Relative Influence of Variables in the GBM Model

##    
##      0  1
##   0 47 20
##   1  7 46

## [1] "Accuracy: 77.5 %"

Random Forest

# Install and load the randomForest package

library(randomForest)

## randomForest 4.7-1.2

## Type rfNews() to see new features/changes/bug fixes.

## 
## Attaching package: 'randomForest'

## The following object is masked from 'package:dplyr':
## 
##     combine

## The following object is masked from 'package:ggplot2':
## 
##     margin

# Build a Random Forest model
rf_model <- randomForest(Admission_Chance ~ ., data = train, ntree = 100)

## Warning in randomForest.default(m, y, ...): The response has five or fewer
## unique values.  Are you sure you want to do regression?

# Summary of the Random Forest model
print(rf_model)

## 
## Call:
##  randomForest(formula = Admission_Chance ~ ., data = train, ntree = 100) 
##                Type of random forest: regression
##                      Number of trees: 100
## No. of variables tried at each split: 2
## 
##           Mean of squared residuals: 0.1747104
##                     % Var explained: 29.51

# Predict on the test data
rf_predictions <- predict(rf_model, test)

# Evaluate the performance
test$Predict_RF <- ifelse(rf_predictions < 0.6, "0", "1")

# Generate the confusion matrix
confusion_matrix_rf <- table(test$Predict_RF, test$Admission_Chance)

# Print the confusion matrix
print(confusion_matrix_rf)

##    
##      0  1
##   0 48 19
##   1  6 47

# Calculate accuracy
accuracy_rf <- sum(diag(confusion_matrix_rf)) / sum(confusion_matrix_rf)
print(paste("Accuracy:", round(accuracy_rf * 100, 2), "%"))

## [1] "Accuracy: 79.17 %"

Comparison of Models Based on Confusion Matrix

Several models were employed to predict the probability of graduate admission, and their confusion matrices were analyzed:

Multiple Linear Regression (MLR): The MLR model served as a baseline to identify linear relationships between features and admission success. Although it provided moderate accuracy, the confusion matrix indicated limitations in capturing non-linear relationships, resulting in potential misclassifications. The mathematical equation for MLR is:

\[ Y = \beta_0 + \beta_1X_1 + \beta_2X_2 + \cdots + \beta_nX_n + \epsilon \]

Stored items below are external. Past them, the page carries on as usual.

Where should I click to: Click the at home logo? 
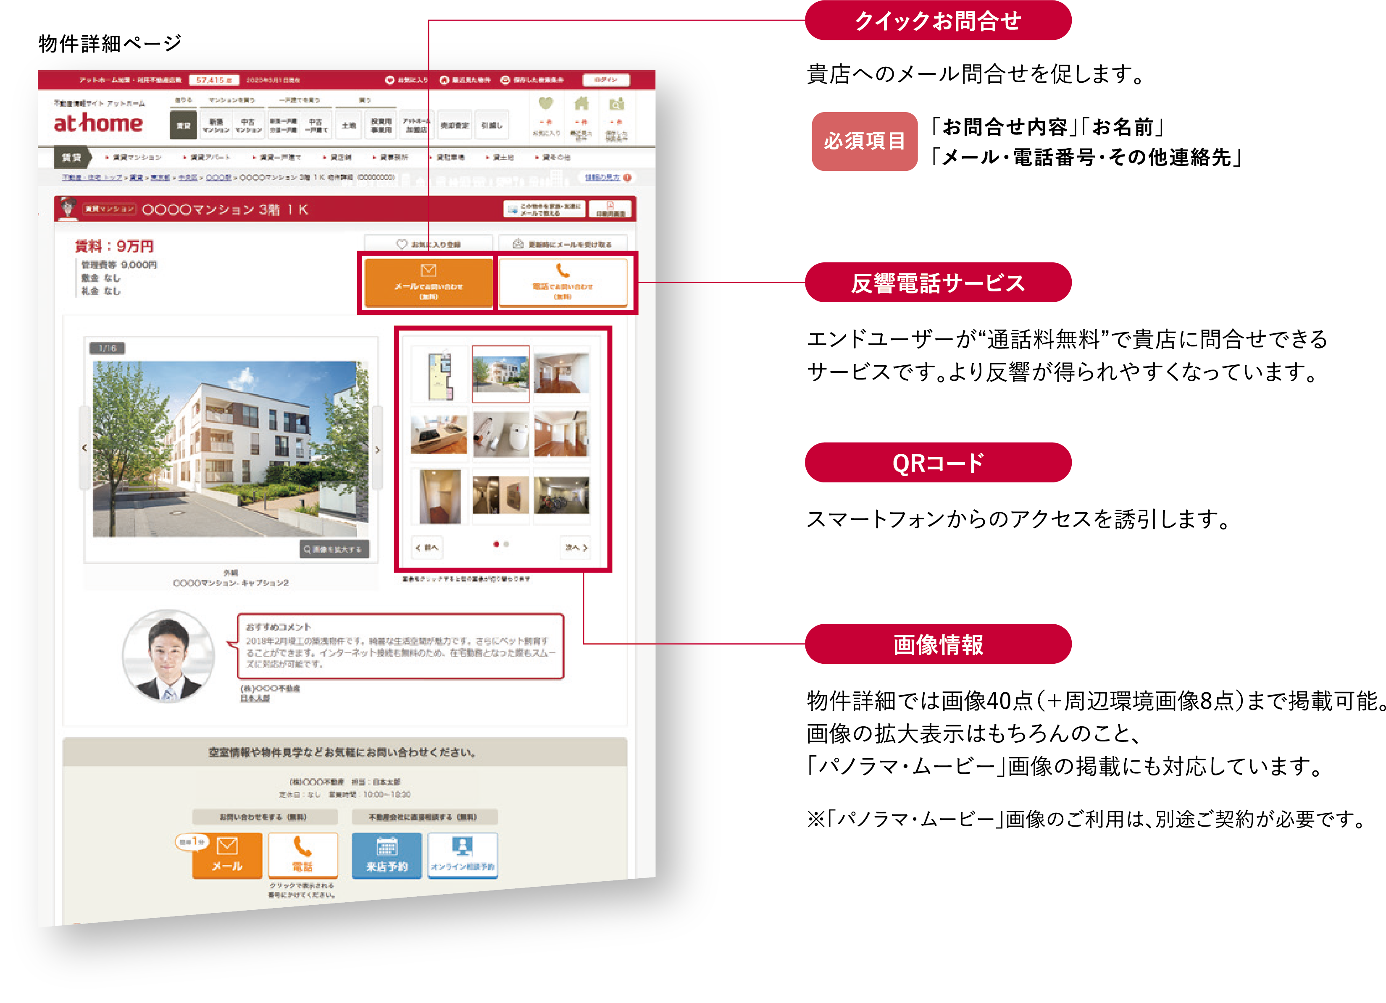point(98,123)
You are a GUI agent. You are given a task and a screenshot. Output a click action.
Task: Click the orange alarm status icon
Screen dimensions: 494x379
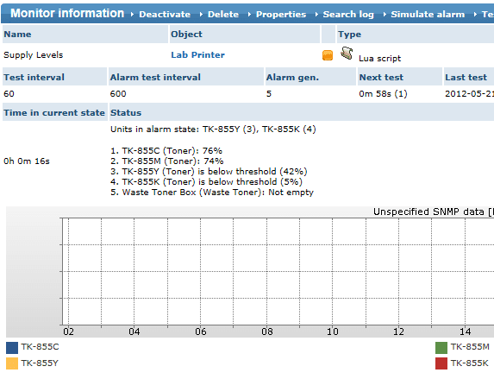(328, 55)
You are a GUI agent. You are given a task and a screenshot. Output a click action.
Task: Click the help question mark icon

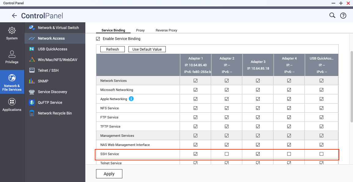[x=343, y=16]
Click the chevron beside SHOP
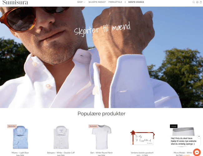Image resolution: width=203 pixels, height=156 pixels. click(x=84, y=2)
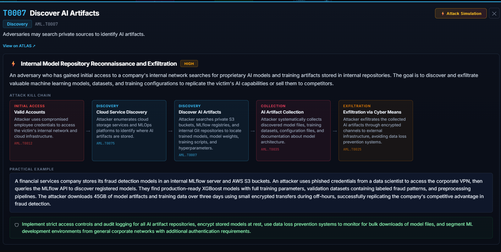501x252 pixels.
Task: Click the practical example description box
Action: click(251, 192)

where: - \(Y\) is the dependent variable (e.g., Admission Chance). - \(\beta_0\) is the intercept. - \(\beta_1, \beta_2, \ldots, \beta_n\) are coefficients of the independent variables. - \(X_1, X_2, \ldots, X_n\) are the independent variables (e.g., GRE, TOEFL). - \(\epsilon\) is the error term.

Decision Tree: The Decision Tree model provided clear decision rules and was more interpretable compared to other models. However, its confusion matrix showed that it was prone to overfitting, with less generalizability on unseen test data, leading to higher false positives and negatives. The decision tree splits are based on conditions of the feature values:

\[ \text{if } X_i \leq t, \text{ then split left, else split right} \]

where: - \(t\) is the threshold value for the split.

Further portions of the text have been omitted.